Fish falling from the sky
In Cape Town specifically*OMG*...
That would be a crazy day, Black people would run around screaming, trying to find a place to hide, instead of taking the fish. Thinking the world is ending. I can just imagine some Gogo in Khayelitsha putting on her Women's Guild Church Uniform, praying very hard. Black mothers, screaming at the top of their lungs not leaving their yards, saying their kids must come home immediately*and a picture of my Mum with her doek(head scarf) popped in my head*.
Coloured people, would be on some "AWE MY BROER , so klomp vis" and start putting it in their cooler boxes and fridges. Fisherman would do the 'WHOOP WHOOP WHOOP DANCE' no going to work for us today.

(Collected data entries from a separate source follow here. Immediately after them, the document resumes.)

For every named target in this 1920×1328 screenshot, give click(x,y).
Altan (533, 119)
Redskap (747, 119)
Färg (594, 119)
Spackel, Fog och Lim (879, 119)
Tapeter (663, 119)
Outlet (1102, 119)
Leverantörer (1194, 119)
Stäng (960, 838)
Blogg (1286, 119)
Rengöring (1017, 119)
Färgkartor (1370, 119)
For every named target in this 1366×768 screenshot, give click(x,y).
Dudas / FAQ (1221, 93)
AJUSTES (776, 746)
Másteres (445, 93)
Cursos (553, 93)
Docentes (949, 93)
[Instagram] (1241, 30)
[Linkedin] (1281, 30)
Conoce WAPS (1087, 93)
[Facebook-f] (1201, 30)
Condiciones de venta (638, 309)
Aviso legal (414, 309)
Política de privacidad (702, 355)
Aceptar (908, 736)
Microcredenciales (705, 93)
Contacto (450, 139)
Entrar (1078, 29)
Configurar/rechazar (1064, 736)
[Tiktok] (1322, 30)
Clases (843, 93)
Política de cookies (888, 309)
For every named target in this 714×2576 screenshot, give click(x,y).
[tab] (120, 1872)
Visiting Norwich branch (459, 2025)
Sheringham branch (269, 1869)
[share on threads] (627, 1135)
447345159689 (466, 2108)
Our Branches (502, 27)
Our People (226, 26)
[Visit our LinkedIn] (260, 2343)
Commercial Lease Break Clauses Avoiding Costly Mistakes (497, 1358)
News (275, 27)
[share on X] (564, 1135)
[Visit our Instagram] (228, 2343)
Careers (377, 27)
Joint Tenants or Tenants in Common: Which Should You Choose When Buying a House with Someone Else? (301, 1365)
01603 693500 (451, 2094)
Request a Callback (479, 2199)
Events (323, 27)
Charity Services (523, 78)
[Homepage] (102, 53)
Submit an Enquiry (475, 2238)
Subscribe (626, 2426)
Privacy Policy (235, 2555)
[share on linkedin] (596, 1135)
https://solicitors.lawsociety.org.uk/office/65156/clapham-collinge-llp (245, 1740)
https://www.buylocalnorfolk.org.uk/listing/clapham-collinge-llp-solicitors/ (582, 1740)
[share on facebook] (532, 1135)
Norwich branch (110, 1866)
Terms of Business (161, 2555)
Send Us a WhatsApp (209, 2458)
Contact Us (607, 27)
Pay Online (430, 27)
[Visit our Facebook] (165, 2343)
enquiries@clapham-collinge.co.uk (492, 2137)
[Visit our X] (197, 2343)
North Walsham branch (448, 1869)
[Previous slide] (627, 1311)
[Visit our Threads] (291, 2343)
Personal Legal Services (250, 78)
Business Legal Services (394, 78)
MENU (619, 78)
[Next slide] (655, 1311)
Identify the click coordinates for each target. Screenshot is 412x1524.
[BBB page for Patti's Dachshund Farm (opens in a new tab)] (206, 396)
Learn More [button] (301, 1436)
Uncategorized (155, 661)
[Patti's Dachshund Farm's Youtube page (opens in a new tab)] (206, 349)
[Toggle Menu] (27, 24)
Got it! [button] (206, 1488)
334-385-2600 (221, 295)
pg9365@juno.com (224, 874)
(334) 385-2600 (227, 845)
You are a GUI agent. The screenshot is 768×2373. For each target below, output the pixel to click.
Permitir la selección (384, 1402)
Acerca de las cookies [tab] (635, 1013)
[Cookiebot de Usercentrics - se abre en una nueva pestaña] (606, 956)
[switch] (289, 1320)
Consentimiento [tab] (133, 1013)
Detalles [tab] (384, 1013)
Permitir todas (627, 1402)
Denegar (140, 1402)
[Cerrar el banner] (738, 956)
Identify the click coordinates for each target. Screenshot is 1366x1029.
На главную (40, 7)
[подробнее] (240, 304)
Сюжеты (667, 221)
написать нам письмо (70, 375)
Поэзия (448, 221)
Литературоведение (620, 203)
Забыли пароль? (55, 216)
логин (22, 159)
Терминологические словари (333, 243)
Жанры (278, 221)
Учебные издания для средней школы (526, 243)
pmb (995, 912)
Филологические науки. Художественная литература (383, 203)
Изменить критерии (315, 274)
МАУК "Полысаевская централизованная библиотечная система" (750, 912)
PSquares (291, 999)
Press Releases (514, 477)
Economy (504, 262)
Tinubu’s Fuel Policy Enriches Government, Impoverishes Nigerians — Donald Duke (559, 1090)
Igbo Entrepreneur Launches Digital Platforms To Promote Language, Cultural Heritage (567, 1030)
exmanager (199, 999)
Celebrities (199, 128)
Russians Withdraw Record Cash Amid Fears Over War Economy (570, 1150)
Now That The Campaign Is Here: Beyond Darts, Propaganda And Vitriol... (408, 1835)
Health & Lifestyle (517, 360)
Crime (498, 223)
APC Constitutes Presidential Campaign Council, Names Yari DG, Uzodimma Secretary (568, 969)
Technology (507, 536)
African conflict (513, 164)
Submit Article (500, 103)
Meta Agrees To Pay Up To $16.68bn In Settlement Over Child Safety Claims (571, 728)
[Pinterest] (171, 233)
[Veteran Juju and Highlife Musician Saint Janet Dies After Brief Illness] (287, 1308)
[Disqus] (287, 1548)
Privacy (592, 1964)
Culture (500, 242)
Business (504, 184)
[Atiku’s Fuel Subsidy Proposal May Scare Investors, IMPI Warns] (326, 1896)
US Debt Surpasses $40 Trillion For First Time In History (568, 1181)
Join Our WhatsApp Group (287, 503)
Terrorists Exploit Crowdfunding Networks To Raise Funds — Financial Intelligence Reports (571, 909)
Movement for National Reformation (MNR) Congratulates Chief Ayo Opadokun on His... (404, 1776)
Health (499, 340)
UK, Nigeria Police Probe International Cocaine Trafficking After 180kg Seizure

Aaaaah don't get me started about White folks, these people curiosity is beyond me. They would probably stand outside thinking "MHMMMMM WHAT COULD POSSIBLY BE HAPPENING" and put on their Geek clothes and try to solve the mystery. Old Mrs van Tonder would peep behind her curtains and tell her 5 cats to sit still, its this Government's fault she would probably say.
Greek and Portuguese people would just keep the fish and sell it in their Fish and Chips shops, or find ways to make the fish fall in their factories only...another way to make more money.
I can just see Debora Patta from ETV giving us the news live on TV, while the fish keep hitting her face.Helen Zille would tweet about it, the ANC would find a way to blame it on Helen(picture of Juju pops in my head).
And it would give the notion of 'fresh fish' a total new spin. Perfume companies would make millions afterwards with people trying to spray the odour away a day later.
*Disclaimer: no stereotyping please, laugh, don't go all political, its just a blog*.